Para o advogado Paulo De Mingo, cuja banca obteve uma vitória em primeira instância contra a Ford, o consumidor não deve confiar na possível inversão do ônus da prova. “Não deixe que a montadora demonstre o ‘não’: demonstre você o ‘sim’”, recomenda.

4. Perícia: uma perícia pode verificar se o carro tem ou não os problemas alegados. A avaliação será feita por um técnico nomeado pelo juiz e pode ser requerida tanto pelo consumidor quanto pela montadora.
Como regra geral, cabe a quem solicitou a prova depositar os honorários do perito. Mesmo se o juiz aplicar a inversão do ônus da prova, isso não significa que o custo da perícia será todo da montadora.

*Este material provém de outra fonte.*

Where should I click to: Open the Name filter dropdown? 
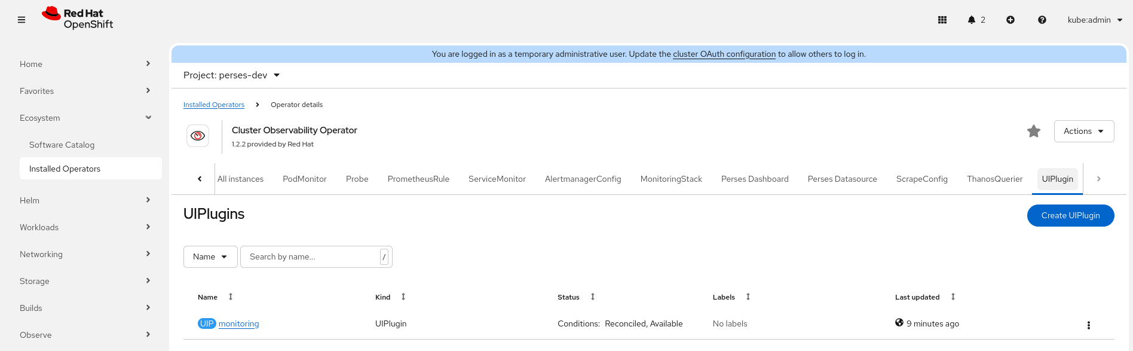click(210, 257)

Pode ser que o juiz divida a despesa entre as partes, ou mande o consumidor arcar com os custos, se entender que a prova é de seu interesse exclusivo.
O advogado Marcos Montoro sugere uma estratégia para o consumidor que quiser evitar o custo da perícia. “Ele pode apresentar, na inicial, três laudos de oficinas ou profissionais idôneos, que atestem a existência dos problemas alegados. E dizer que essa é a prova. Se a montadora quiser discutir, então ela requer a perícia – e paga por isso sozinha.”

5. Dano moral: o martírio de enfrentar um problema mecânico e não receber uma solução, as idas e vindas na autorizada e os dias sem carro para os compromissos. Tudo isso gera um sofrimento que pode ser entendido como dano moral e passível de indenização. “Se você comprou um carro zero-km, não tem tolerância a problemas”, diz o advogado Raphael Longo. “Mas terá de mostrar ao juiz que o que ocorreu não foi um mero aborrecimento (que não é indenizável).”
A questão mais sensível é o valor a ser pedido como indenização. Esqueça as cifras milionárias comuns nos Estados Unidos, por exemplo. O Judiciário brasileiro tem uma cultura de dano moral de baixo valor. Alguns advogados pedem 50% do preço do carro ou mais – na prática, são comuns sentenças com valores entre R$ 5 mil e R$ 10 mil.
“Não faça pedidos absurdos, mas sim calcados na realidade do que o Tribunal entende ser justo para aquele tipo de situação. O correto é o advogado fazer uma pesquisa de jurisprudência para ver como o TJ e o STJ estão agindo em casos semelhantes”, ensina Marcos Montoro.
Um chute alto demais pode dar ao juiz a impressão de que o consumidor quer ganhar dinheiro com o processo, e não apenas buscar uma reparação. E o tiro pode acabar saindo pela culatra.
“Se o autor pedir R$ 30 mil de dano moral e o juiz der apenas R$ 10 mil, ele foi derrotado em R$ 20 mil e terá de pagar honorários ao advogado da empresa ré sobre esse valor”, adverte Montoro.

6. Acordo: às vezes, é preciso saber a hora de parar. Diz um aforismo jurídico que “mais vale um acordo ruim do que uma demanda boa”. O consumidor deve estar preparado para receber uma proposta da empresa, dentro ou fora da audiência de conciliação.
Via de regra, o valor oferecido será bem menor que o pedido. Se vale a pena ou não, são ponderações que devem ser feitas com o advogado. Qual é a chance de sucesso? A prova técnica é complicada?
“Um acordo envolve sempre abrir mão de algo, não existe acordo em que se ganhe 100%. Se você sabe que seu direito é forte, o defeito do carro realmente propicia uma vitória e seu estômago é forte para esperar por ela, então não aceite a proposta”, diz Raphael Longo.
Às vezes, porém, os aspectos práticos podem falar mais alto. “Se aquele defeito inviabiliza o uso do veículo e a pessoa não pode ficar a pé, pode ser mais vantajoso aceitar um valor menor, comprar logo outro carro e tocar a vida adiante”, pondera o advogado Gabriel Allegretti.